ABOUT THIS EXERCISE:
Output only the lines below that start at the line containing "Given: Click the SAVE button" and end at the line containing "Task: Click the", with both ends kept.

(Collected data)

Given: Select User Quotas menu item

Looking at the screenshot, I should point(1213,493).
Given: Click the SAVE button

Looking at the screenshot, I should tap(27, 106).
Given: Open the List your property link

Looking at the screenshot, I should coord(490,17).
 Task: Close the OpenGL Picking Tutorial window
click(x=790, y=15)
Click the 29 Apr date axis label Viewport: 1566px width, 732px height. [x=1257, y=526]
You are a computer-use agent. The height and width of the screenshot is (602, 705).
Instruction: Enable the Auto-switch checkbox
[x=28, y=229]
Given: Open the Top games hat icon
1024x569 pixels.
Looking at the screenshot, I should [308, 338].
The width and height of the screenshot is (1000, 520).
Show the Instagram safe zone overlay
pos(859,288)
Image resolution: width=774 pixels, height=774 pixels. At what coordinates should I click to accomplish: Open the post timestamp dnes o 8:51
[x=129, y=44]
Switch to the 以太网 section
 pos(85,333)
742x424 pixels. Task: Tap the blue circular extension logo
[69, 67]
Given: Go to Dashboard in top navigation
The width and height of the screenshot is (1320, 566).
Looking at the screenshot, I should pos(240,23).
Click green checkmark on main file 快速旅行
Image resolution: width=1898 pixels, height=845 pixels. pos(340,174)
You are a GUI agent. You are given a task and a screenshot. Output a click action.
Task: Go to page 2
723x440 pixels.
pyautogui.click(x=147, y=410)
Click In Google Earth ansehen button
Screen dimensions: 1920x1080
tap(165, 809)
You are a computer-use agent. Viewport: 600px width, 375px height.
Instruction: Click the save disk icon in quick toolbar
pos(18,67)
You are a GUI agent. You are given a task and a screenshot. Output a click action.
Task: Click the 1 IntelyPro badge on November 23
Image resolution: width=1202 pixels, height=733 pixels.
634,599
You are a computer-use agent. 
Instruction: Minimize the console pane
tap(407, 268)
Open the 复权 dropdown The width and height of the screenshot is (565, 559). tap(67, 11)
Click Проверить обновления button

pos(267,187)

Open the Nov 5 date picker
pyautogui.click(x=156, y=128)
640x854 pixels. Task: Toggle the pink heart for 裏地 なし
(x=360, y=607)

FINISHED EXERCISE:
Given: Click the SAVE button

Looking at the screenshot, I should tap(27, 106).
Given: Open the List your property link

Looking at the screenshot, I should coord(490,17).
 Task: Close the OpenGL Picking Tutorial window
click(x=790, y=15)
Click the 29 Apr date axis label Viewport: 1566px width, 732px height. [x=1257, y=526]
You are a computer-use agent. The height and width of the screenshot is (602, 705).
Instruction: Enable the Auto-switch checkbox
[x=28, y=229]
Given: Open the Top games hat icon
1024x569 pixels.
Looking at the screenshot, I should [308, 338].
The width and height of the screenshot is (1000, 520).
Show the Instagram safe zone overlay
pos(859,288)
Image resolution: width=774 pixels, height=774 pixels. At what coordinates should I click to accomplish: Open the post timestamp dnes o 8:51
[x=129, y=44]
Switch to the 以太网 section
 pos(85,333)
742x424 pixels. Task: Tap the blue circular extension logo
[69, 67]
Given: Go to Dashboard in top navigation
The width and height of the screenshot is (1320, 566).
Looking at the screenshot, I should pos(240,23).
Click green checkmark on main file 快速旅行
Image resolution: width=1898 pixels, height=845 pixels. pos(340,174)
You are a GUI agent. You are given a task and a screenshot. Output a click action.
Task: Go to page 2
723x440 pixels.
pyautogui.click(x=147, y=410)
Click In Google Earth ansehen button
Screen dimensions: 1920x1080
tap(165, 809)
You are a computer-use agent. Viewport: 600px width, 375px height.
Instruction: Click the save disk icon in quick toolbar
pos(18,67)
You are a GUI agent. You are given a task and a screenshot. Output a click action.
Task: Click the 1 IntelyPro badge on November 23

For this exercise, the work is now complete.